Bug: shared RELAY_API_KEY across machines — broker exits at WebSocket subscription with "Unable to connect"
Summary
In v6.0.2, the documented "set the same RELAY_API_KEY on multiple machines so brokers join the same workspace" pattern (which #789 builds on as a precondition) silently fails. The HTTP registration step succeeds — the cloud accepts the key and registers the agent — but the WebSocket subscription step that follows exits with "Unable to connect. Is the computer able to access the url?", killing the broker.
This blocks every multi-machine use case, including the messaging premise that #789 assumes works.
Environment
- agent-relay: v6.0.2 (standalone binary install via
install.sh)
- Mac: macOS arm64, agent_name
sc, launchd-managed broker, ran agent-relay cloud login (token in ~/.agent-relay/cloud-auth.json)
- Linux VPS: Ubuntu aarch64, agent_name
ubuntu, systemd-user managed broker, same cloud-auth.json copied via scp from Mac
agent-relay cloud whoami returns identical user/org/workspace on both: sr4001@gmail.com, Scot Campbell's Workspace, Default
Reproduction
- On Mac,
agent-relay up --no-dashboard — broker starts, creates workspace, prints Workspace Key: rk_live_4165c2f458fc2976c0dd0ad092050afb
- Verify the key is live from VPS:
curl -H "Authorization: Bearer rk_live_4165c2f..." https://api.relaycast.dev/v1/channels
→ 200 OK, channels listed (`general`, `engineering`)
- On VPS, set the env var and start:
RELAY_API_KEY=rk_live_4165c2f... agent-relay up --no-dashboard
- Observed:
Broker started. is logged, then the broker exits within ~1s with status code 1 and stderr Failed to start broker: Unable to connect. Is the computer able to access the url?

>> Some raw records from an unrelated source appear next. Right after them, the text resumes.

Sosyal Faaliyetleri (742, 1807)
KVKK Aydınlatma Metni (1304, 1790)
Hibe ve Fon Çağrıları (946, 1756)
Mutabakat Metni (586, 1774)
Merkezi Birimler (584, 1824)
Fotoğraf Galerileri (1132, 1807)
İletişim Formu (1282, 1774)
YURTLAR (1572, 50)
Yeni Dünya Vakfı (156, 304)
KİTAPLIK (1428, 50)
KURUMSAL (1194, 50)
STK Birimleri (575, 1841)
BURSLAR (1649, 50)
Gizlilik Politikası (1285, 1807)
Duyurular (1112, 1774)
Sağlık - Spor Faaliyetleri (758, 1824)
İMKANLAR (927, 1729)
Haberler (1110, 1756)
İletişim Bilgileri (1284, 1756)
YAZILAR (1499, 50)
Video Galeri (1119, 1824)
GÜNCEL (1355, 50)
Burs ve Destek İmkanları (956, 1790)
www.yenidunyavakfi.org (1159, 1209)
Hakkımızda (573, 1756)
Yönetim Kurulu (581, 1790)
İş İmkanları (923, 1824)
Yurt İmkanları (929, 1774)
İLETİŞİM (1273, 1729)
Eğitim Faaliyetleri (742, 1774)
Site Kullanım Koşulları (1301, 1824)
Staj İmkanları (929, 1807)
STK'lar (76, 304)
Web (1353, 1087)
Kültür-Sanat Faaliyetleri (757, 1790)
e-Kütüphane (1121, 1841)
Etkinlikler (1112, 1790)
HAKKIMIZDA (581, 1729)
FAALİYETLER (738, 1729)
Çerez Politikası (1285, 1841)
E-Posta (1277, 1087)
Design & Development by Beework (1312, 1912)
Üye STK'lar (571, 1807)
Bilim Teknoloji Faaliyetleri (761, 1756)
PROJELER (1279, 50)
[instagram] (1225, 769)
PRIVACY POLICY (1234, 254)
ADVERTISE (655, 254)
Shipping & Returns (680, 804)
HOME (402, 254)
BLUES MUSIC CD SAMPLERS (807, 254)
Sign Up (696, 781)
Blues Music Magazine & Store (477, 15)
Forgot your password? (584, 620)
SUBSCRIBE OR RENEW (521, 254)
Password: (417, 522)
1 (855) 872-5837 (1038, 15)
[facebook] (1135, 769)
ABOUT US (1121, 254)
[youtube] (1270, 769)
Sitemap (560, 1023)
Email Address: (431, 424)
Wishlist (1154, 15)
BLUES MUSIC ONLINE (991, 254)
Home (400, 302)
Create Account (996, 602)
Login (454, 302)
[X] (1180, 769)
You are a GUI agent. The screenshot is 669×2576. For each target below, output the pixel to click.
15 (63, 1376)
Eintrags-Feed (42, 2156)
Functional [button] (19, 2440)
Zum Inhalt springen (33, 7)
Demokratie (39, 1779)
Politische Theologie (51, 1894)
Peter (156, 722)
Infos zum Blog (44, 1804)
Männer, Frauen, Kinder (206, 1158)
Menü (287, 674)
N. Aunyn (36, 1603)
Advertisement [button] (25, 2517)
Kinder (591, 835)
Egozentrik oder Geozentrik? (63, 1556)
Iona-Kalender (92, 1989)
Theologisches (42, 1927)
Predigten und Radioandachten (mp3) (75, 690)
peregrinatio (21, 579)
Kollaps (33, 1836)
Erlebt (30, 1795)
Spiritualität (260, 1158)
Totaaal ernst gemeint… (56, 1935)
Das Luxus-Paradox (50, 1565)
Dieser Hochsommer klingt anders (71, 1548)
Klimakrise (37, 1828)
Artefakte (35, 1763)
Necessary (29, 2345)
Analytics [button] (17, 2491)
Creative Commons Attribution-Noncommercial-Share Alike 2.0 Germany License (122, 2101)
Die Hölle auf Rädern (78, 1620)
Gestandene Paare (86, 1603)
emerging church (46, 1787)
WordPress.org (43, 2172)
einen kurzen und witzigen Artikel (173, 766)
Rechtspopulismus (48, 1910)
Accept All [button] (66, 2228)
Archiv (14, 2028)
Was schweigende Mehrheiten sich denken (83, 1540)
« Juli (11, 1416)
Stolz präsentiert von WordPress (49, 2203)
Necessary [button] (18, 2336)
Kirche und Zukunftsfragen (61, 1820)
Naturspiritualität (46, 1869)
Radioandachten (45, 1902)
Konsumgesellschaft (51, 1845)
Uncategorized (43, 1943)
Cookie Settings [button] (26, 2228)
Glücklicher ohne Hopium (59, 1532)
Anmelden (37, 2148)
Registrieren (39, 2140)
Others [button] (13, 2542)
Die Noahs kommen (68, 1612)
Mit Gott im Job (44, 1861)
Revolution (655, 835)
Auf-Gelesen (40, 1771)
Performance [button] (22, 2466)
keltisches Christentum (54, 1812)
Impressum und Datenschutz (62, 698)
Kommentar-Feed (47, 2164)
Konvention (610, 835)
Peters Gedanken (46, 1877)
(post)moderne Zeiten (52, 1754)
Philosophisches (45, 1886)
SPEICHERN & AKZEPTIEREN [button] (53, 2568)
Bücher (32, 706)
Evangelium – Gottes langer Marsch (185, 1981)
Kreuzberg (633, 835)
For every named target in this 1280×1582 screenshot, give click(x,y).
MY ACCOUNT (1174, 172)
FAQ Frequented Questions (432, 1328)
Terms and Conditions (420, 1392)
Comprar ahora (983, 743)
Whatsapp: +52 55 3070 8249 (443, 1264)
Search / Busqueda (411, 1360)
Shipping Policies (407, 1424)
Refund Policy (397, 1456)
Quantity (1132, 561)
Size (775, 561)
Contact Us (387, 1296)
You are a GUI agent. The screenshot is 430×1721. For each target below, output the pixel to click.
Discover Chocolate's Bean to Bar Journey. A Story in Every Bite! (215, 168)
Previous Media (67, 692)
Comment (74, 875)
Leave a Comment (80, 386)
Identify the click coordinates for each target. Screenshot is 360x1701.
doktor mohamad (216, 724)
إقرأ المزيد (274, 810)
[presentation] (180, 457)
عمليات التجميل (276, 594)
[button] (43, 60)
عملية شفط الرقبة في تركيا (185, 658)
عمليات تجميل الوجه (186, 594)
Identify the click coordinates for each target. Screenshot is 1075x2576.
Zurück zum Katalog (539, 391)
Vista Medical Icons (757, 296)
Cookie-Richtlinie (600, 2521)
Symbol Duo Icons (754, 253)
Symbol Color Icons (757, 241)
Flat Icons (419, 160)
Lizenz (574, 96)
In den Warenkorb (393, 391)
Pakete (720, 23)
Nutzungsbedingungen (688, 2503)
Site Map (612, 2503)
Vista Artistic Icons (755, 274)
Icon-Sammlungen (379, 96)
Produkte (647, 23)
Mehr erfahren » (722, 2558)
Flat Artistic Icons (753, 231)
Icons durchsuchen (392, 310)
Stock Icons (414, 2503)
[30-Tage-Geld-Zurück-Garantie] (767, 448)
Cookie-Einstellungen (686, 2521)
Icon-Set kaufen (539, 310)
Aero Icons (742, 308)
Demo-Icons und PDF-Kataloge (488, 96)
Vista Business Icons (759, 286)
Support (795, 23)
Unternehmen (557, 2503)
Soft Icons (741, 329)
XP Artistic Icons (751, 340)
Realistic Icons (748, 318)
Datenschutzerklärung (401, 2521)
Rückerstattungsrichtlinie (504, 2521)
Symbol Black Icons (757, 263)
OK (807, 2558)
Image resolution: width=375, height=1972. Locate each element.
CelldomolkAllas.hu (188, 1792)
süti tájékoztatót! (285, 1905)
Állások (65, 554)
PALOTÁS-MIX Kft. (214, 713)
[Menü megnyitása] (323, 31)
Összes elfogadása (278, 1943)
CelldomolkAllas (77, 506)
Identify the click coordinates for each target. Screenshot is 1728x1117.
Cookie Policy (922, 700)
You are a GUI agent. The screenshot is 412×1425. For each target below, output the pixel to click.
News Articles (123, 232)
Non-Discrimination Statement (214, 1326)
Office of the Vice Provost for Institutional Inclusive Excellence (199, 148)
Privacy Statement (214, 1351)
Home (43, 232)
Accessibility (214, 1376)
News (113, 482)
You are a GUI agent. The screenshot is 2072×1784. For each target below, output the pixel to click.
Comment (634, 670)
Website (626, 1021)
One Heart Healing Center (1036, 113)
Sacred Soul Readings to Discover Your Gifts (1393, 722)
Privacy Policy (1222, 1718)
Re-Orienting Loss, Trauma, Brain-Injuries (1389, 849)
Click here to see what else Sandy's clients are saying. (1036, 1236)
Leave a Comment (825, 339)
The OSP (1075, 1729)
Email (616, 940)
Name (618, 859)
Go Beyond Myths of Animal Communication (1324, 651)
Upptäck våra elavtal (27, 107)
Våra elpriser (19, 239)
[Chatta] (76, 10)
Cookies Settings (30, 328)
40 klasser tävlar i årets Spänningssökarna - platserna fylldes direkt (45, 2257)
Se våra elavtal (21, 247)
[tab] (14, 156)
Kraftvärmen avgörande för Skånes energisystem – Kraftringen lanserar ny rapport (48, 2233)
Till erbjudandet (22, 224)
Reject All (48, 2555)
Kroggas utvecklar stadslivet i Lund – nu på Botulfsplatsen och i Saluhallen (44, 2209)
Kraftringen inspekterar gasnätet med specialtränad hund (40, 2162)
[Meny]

- Cross-check on the cloud during step 4 (via api.relaycast.dev
/v1/agents):
ubuntu agent does appear in the list, status offline, with a released_at timestamp matching the broker exit
- i.e., the agent registration HTTP call succeeded — the failure is downstream
Why I think this is the WS-subscription step
- VPS network is fine (HTTP 200 to
api.relaycast.dev/v1/channels)
- Bearer auth works (the same key returns 200 from VPS via curl)
- The broker logs
Broker started. (after connect_relay completed) before the error appears
- The "Unable to connect" message is identical to what surfaces from
tokio_tungstenite failures elsewhere in the binary's strings (tokio_tungstenite::tls::encryption::rustls)
What works (control)
Without RELAY_API_KEY, both brokers run fine (each auto-creates its own workspace). Each can talk to its own agents on its own host. The bug is only triggered when a broker is told to join a workspace it didn't create.
Hypothesis on root cause
The WebSocket subscription requires an auth context tied to the creator of the workspace — perhaps the cloud token used at workspace creation gets bound to subsequent WS connections. A broker that joins via RELAY_API_KEY only has its own cloud token, which the WS endpoint won't accept for that workspace's channel.
If correct, the fix is either (a) accept any cloud-auth token from the same org for WS auth on any workspace owned by that org, or (b) provide a workspace.export / workspace.invite flow that issues a transferable WS-eligible credential.
Why this matters for #789
#789 ("remote spawn") explicitly states: "multiple brokers sharing a workspace key can exchange messages, DMs, and channel posts in real-time." That assumption is currently false in v6.0.2 — sharing a workspace key crashes the broker. Spawning across machines presupposes the messaging fabric works first; this bug must be fixed (or worked around) before #789 becomes meaningful.
Asks
- Confirm whether multi-machine
RELAY_API_KEY sharing is an intended supported configuration in v6 or a regression from v5.
- If supported: surface the actual WS error (current "Unable to connect" is misleading — HTTP auth is fine).
- If not yet supported: document this clearly in the README and add a
workspace export / workspace join <key> flow that produces the right credential bundle.
- Consider whether
RELAY_WORKSPACES_JSON / RELAY_DEFAULT_WORKSPACE (visible in binary strings, undocumented) is the intended path here.
Logs / evidence available
Happy to attach:
journalctl --user -u agent-relay from VPS during the failing window
~/Library/Logs/agent-relay.{out,err}.log from Mac (success case)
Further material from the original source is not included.